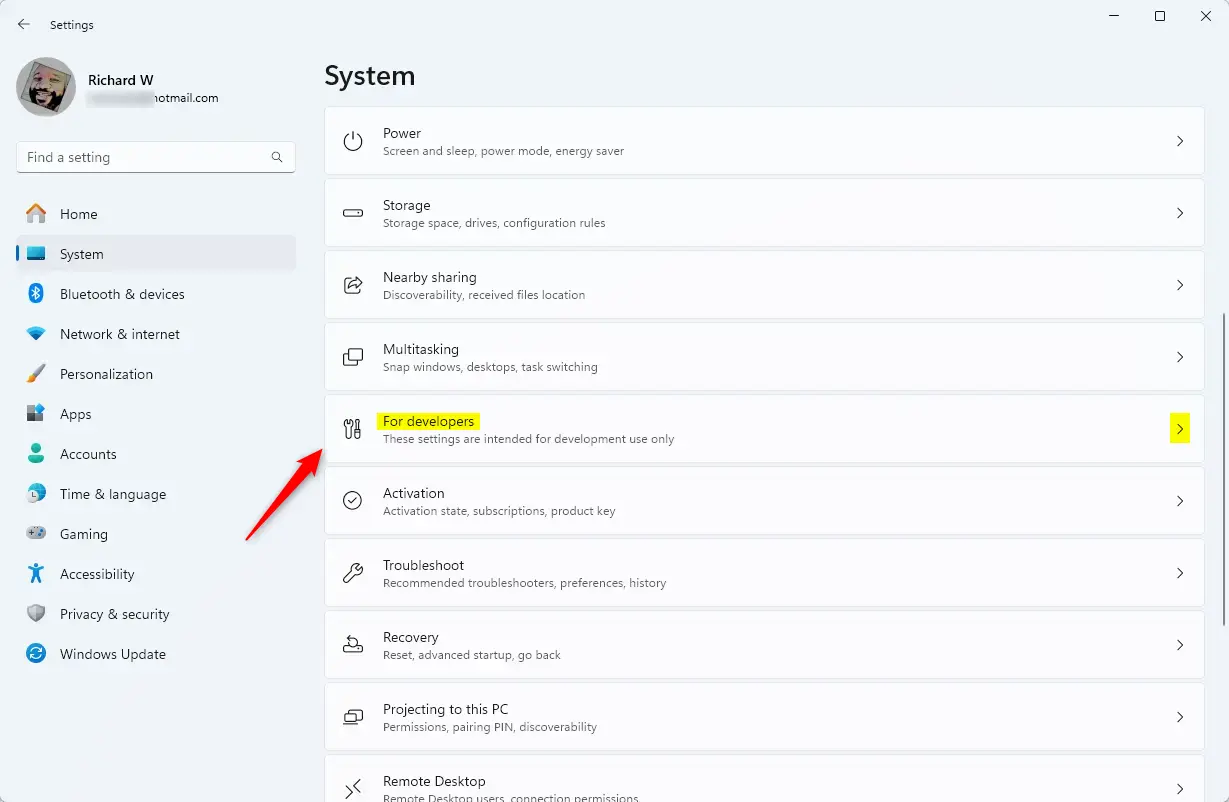Click the wrench icon beside Troubleshoot
This screenshot has width=1229, height=802.
(x=352, y=572)
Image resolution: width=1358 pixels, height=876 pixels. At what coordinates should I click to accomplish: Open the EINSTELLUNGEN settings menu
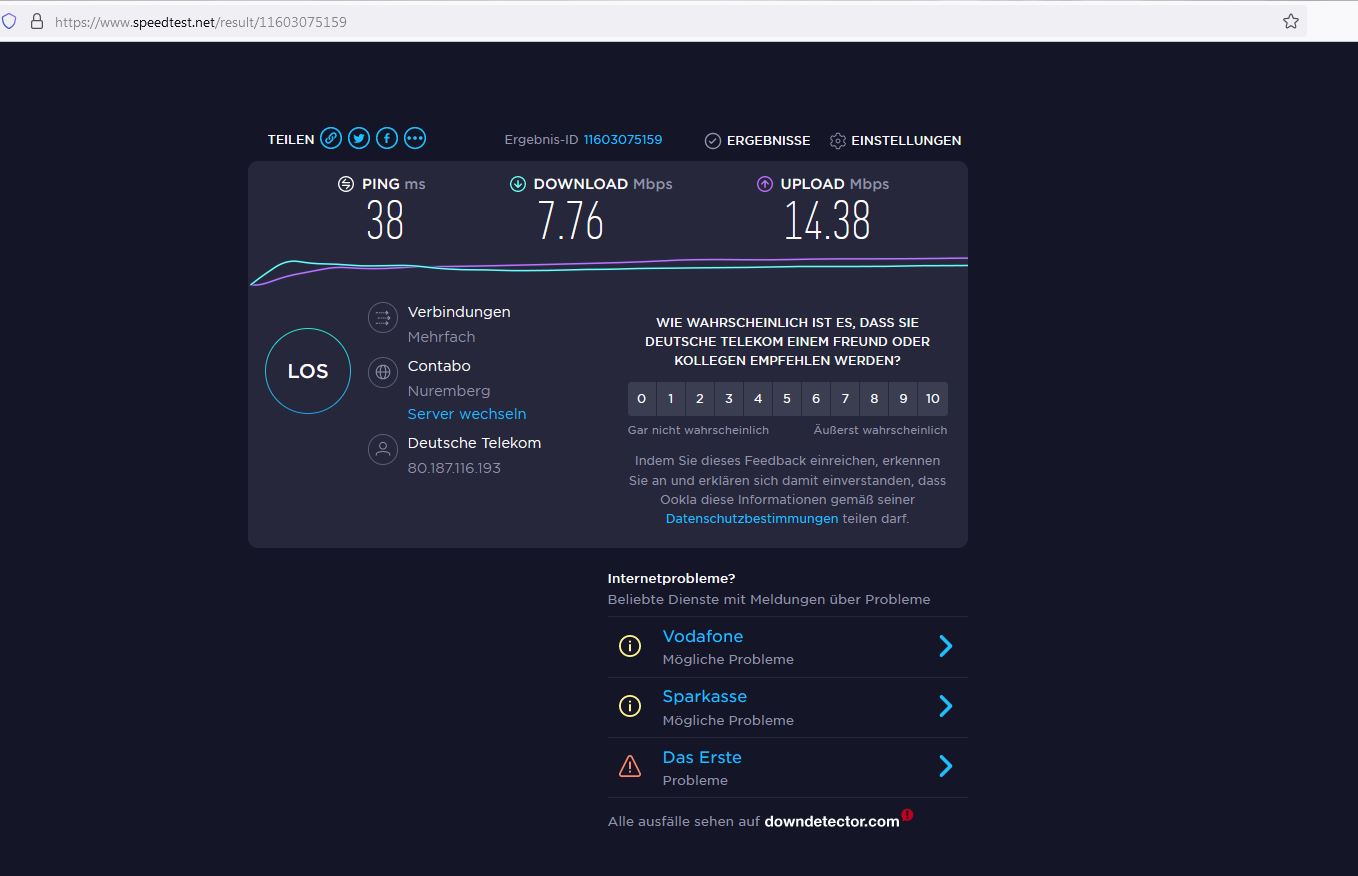pyautogui.click(x=895, y=141)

===============

Exercise:
Print exactly the lines from the one containing "Image resolution: width=1358" through the last line of the records, both included, and leave out the pictures.

Solution to this task:
Image resolution: width=1358 pixels, height=876 pixels. At what coordinates should I click to accomplish: Open the EINSTELLUNGEN settings menu
pyautogui.click(x=895, y=141)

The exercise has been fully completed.